Essentially, individuals who install or had installed new (unused) rooftop solar panels, will be able to claim a rebate of 25% of the costs of the panel(s), up to a maximum of R15 000 per individual taxpayer. For now, the rebate is only applicable where panels are used, having minimum capacity of 275W per panel, which must be connected to the mains distributed of the residence, which therefore excludes off-grid installations.

Who and what qualifies?

This tax credit applies to any natural person who is liable for personal income tax.

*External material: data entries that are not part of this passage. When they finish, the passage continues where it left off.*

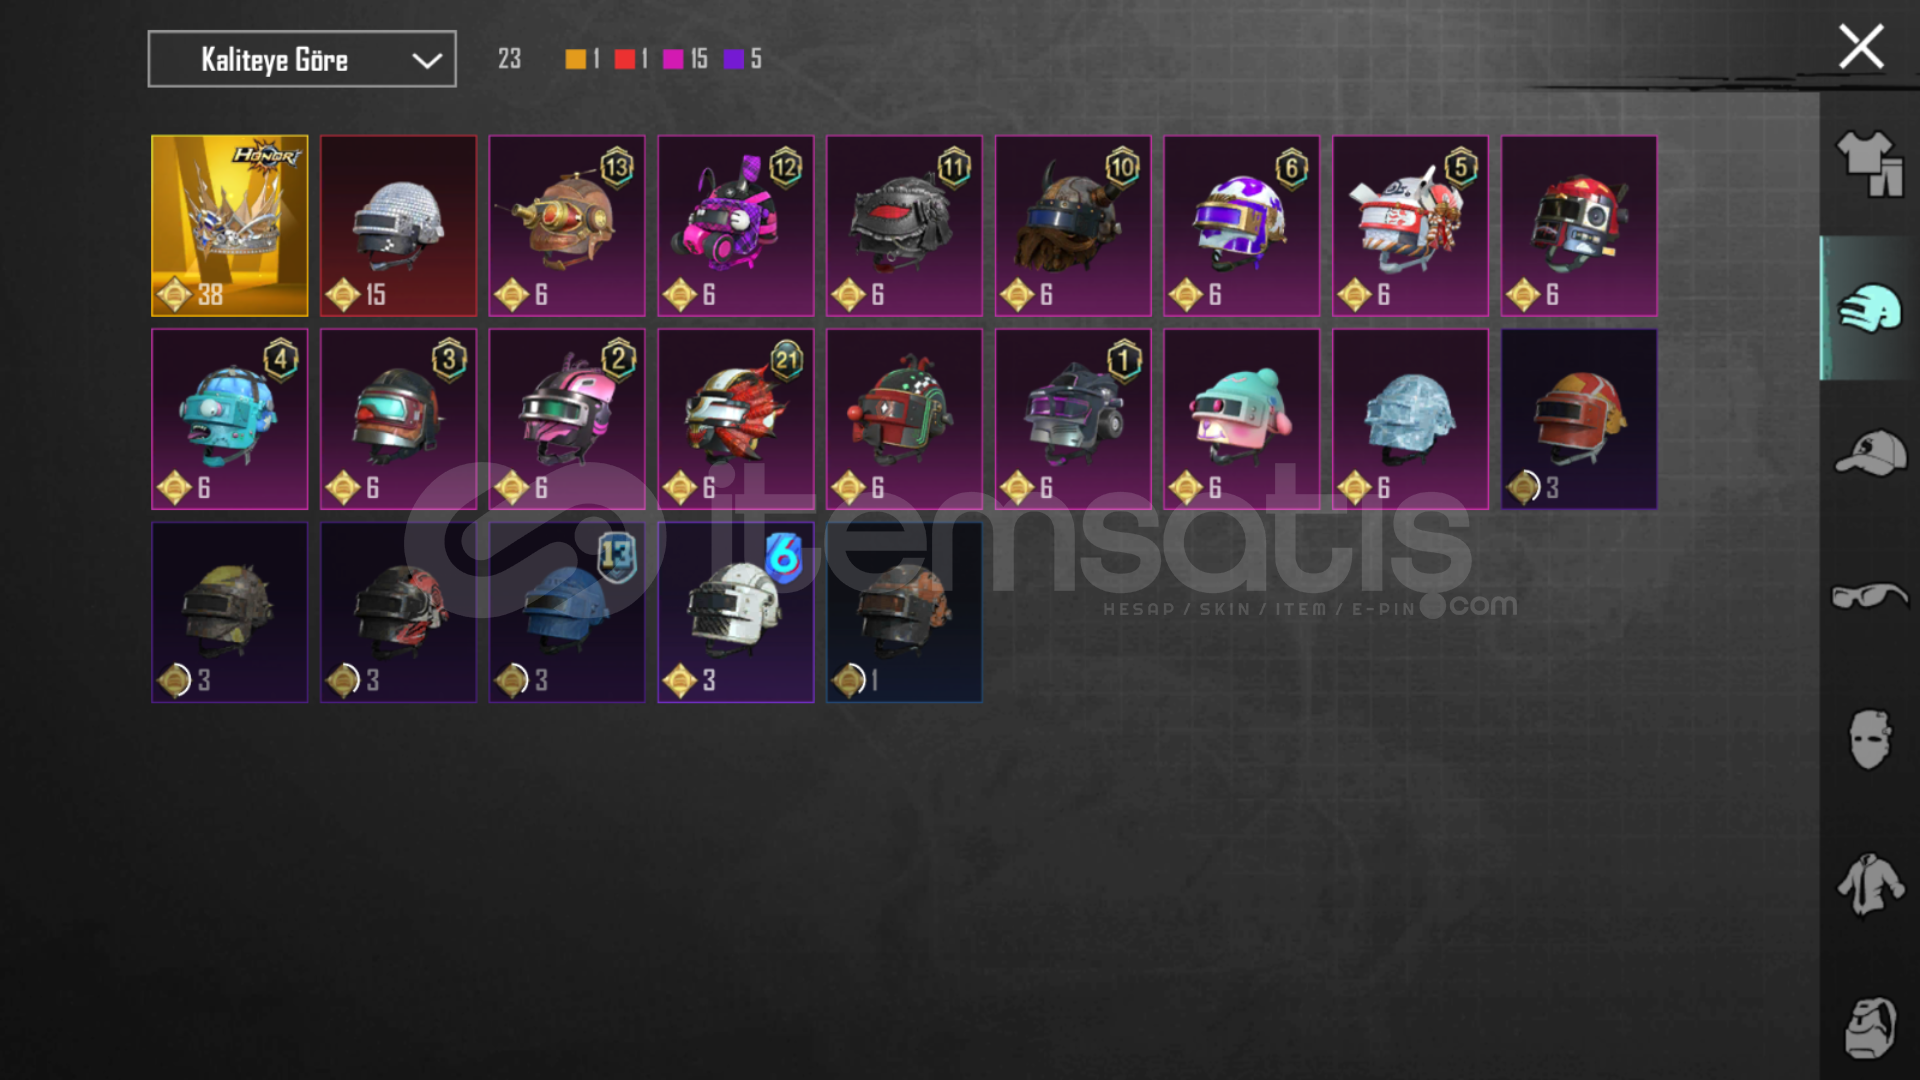The height and width of the screenshot is (1080, 1920).
Task: Choose the steampunk helmet with level 13 badge
Action: pos(567,226)
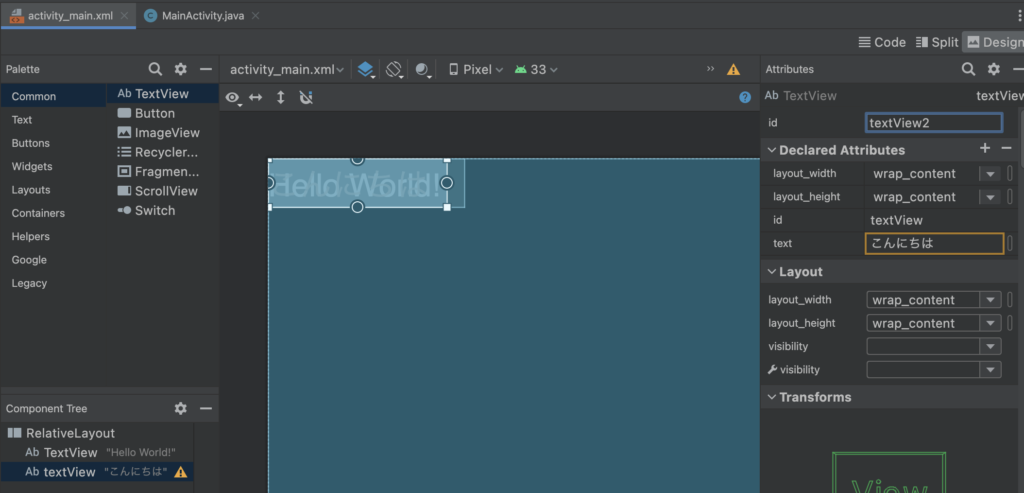Click the yellow warning triangle in the toolbar
Viewport: 1024px width, 493px height.
click(x=733, y=70)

As with any other tax incentive, the individual taxpayer should be in good standing with SARS and must be able to provide accurate information and proof, in respect of the rooftop solar installation when submitting his/her annual personal income tax return.

It is important to note that a natural person may be eligible for the tax credit on the cost that has been actually incurred in respect of the acquisition of qualifying solar PV panels. The cost relating to other components of a complete solar energy system such as inverters and batteries do not qualify for the tax credit.  The solar panels must be purchased and installed in a private residence used mainly for domestic purposes, which then may exclude a business residence that might ordinarily be deemed to be a private residence, such as a guesthouse.

The essential role of qualified electrical contractors

Qualified electrical contractors are essential and instrumental in serving individuals who install rooftop solar panel(s) for the purpose of the Solar Energy Tax Credit, in that the solar panel(s) must be installed and mounted on or affixed to a residence mainly used for domestic purposes, by the person incurring the cost. In addition, the installation must be connected to the distribution board of the residence and an electrical Certificate of Compliance (CoC) in respect of the installation must be obtained.

The individual taxpayer must use the updated Provisional Tax Return form issued by SARS (IRP6 form), that now provides for a “Solar energy tax credit” field which is to be completed to enable taxpayers to take the tax credit into account, in determining provisional tax payable for the second provisional period of the 2024 year of assessment. 

Extending the credit

So where to from here for the taxpayer, entering the new tax period from commencing 1 March 2024 which will end 28 February 2025? Well, the 2024 National Budget Speech which was presented by National Finance Minister Enoch Godongwana on 21 February 2024, did not include the Solar Energy Tax Credit. It is likely therefore, that the Solar Energy Tax Credit incentive, will not be extended post 29 February 2024. We can remain hopeful; however, noting the positive impact that the Solar Energy Tax Credit incentive has had during the current tax period for the individual taxpayer.

South Africans are still encouraged to follow the essential elements provided for, in S6C of the Income Tax Act, to successfully benefit from the Solar Energy Tax Credit. By utilising an accredited electrical contractor, it will no doubt contribute towards a successful tax rebate, which further contributes towards the overall intention of government’s ambition to invest in clean electricity generation.

As the ECA, we have a legitimate expectation that the Solar Tax Credit be extended for a period of at least 24 months. Should it not be extended, the ECA may call upon the Minister of Finance to consider substantive reasons for the Solar Tax Credit to continue.